Aging with grey hair dad asks if son has anything to say to him. The son wearing a yellow traditional malay shirt is choosing his dialogue options. The first option reads: "Yes Dad, you're r ight. I should do whatever you say" While the second option reads: "I'm sorry Dad, but I'm an adult now. I know you may not agree with my decisions, but I only ask that you respect them" The son contemplates which choices to make and almost chose the second option, but in the end he responded the dad with, "Ehhh, nevermind...."

Difficult Conversations Need to Be Faced Head-On

Aging with grey hair dad asks if son has anything to say to him.
The son wearing a yellow traditional malay shirt is choosing his dialogue options.

The first option reads: "Yes Dad, you're r ight. I should do whatever you say"
While the second option reads: "I'm sorry Dad, but I'm an adult now. I know you may not agree with my decisions, but I only ask that you respect them"

The son contemplates which choices to make and almost chose the second option, but in the end he responded the dad with, "Ehhh, nevermind...."

(difficult conversations – 3 minute read)

Throughout our entire life we will be faced with moments that require us to have difficult conversations. This could be applied to any scenario, be it in business or personal matters. Despite them coming in different forms, the treatment will always be the same; which is to never avoid them.

Why is it important?

While it is perfectly understandable for us to have concerns when attempting to clash with another person, more often than not, avoiding them is never the best course of action.

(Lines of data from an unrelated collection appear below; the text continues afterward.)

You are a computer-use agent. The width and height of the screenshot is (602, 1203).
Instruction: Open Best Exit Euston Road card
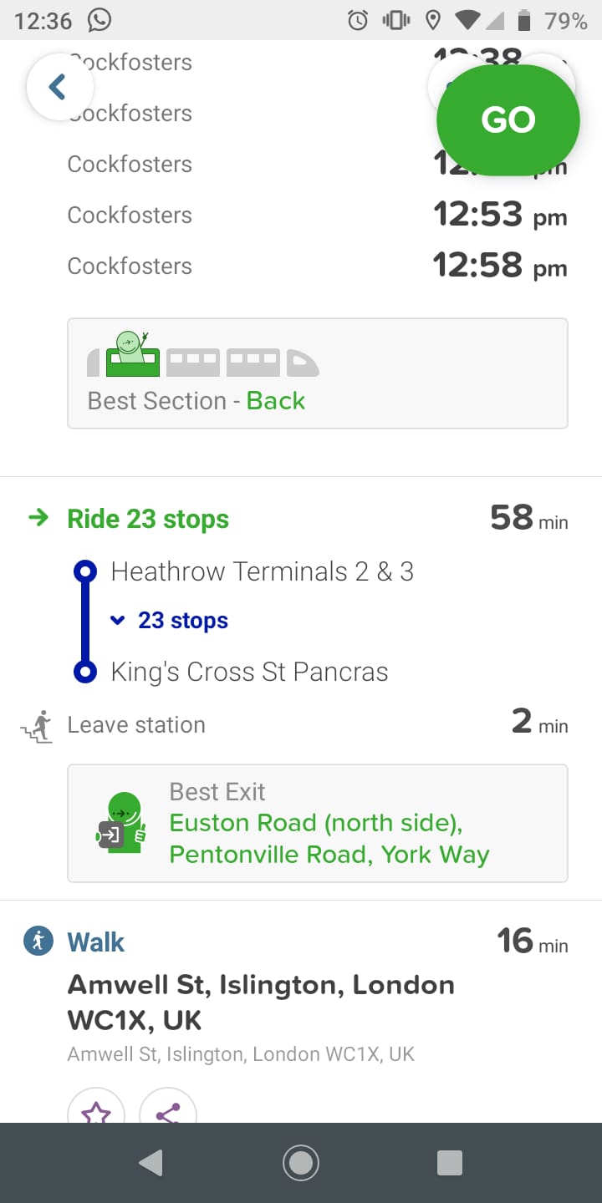click(x=317, y=823)
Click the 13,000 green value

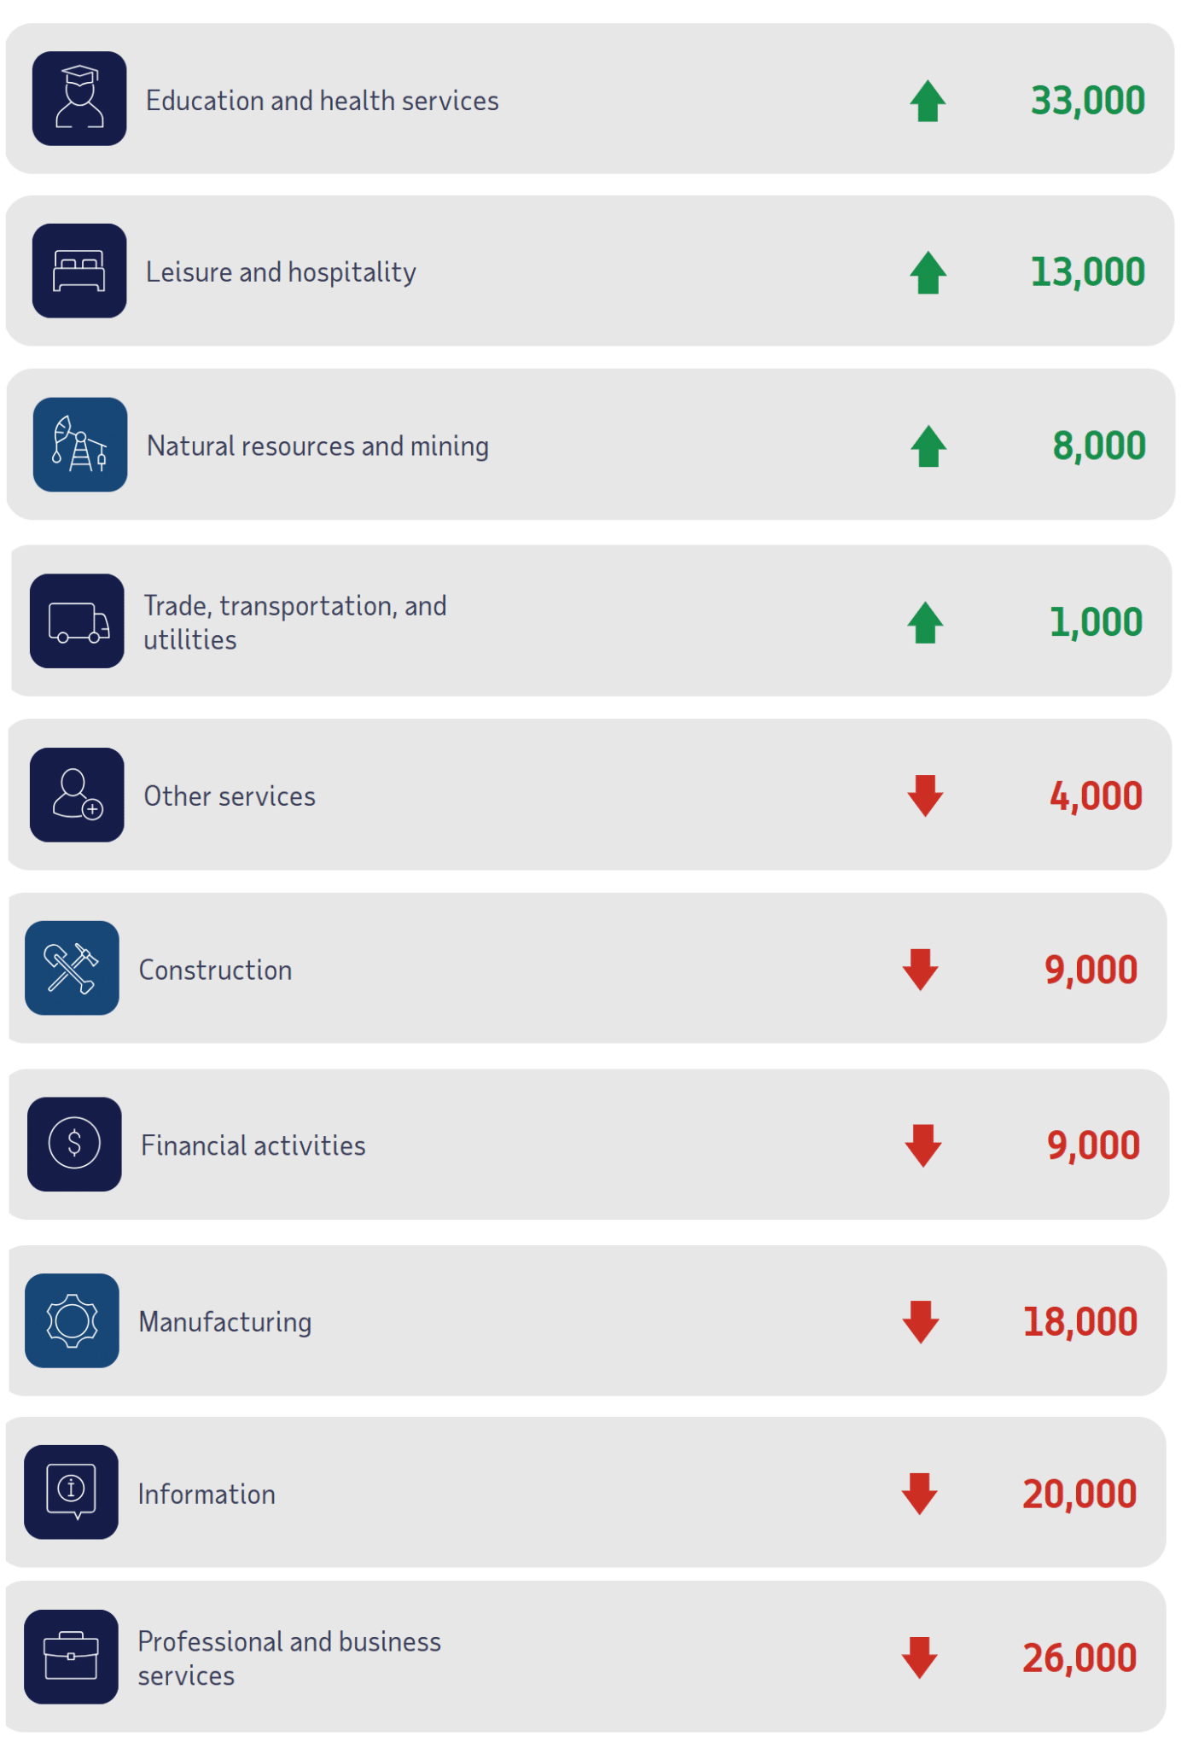click(x=1087, y=272)
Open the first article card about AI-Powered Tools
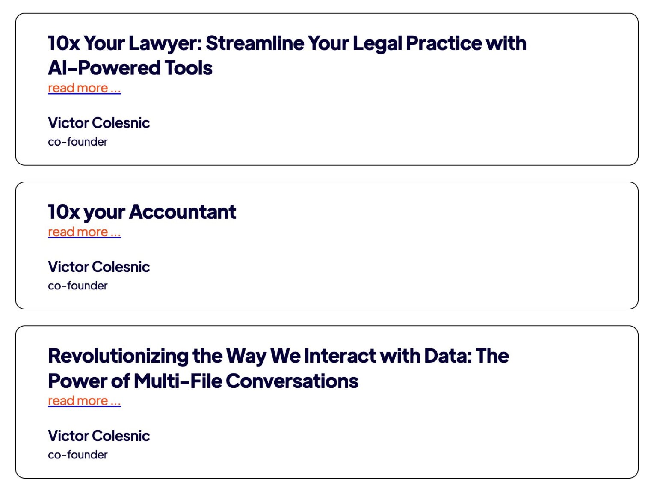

By not setting boundaries be it with clients, your boss at work and even those within your friendship circle you are effectively allowing the negativity to fester and grow. This results in further dissatisfaction and would lead to an even bigger issue should the adverse feelings ever decide to come out.

What is to gain?

Simply put, peace of mind could be achieved after having those difficult conversations. Resolutions that are achieved would help reduce animosity between affected parties and would help move on to bigger and better things to focus on and pour energy into other than clouding your headspace with doubts and stress.

For example, we all have had difficult individuals in our lifetime, be it a lover or friend; In some instances they might push your buttons and rub you the wrong way.

During moments of clashing ideals, it is important to let known what your stance is regarding the matter. They are not mind-readers and are unable to discern how you truly feel about the matter.

By having that difficult conversation you are effectively putting your foot down and standing up for yourself. No matter the outcome, at the very least you would have gotten a resolution to the conflict.

When is a good time to initiate it?

While there is no “perfect moment”, there are moments that are ideal to have these type of conversations. One such moment would be a moment of temporary calm. Not only that, moments of vulnerability and openness would also be a great time.

When both parties have a calmer headspace, that should be the opportune moment to initiate a conversation. This way the outcome is not distorted by emotions and a logical/rational outcome is attained.

In summary, difficult conversations is constant in our daily lives and we should not fear the outcome of those confrontations. Your mental health and well-being must take precedence in these situations. We should always make known with what is okay and what is not.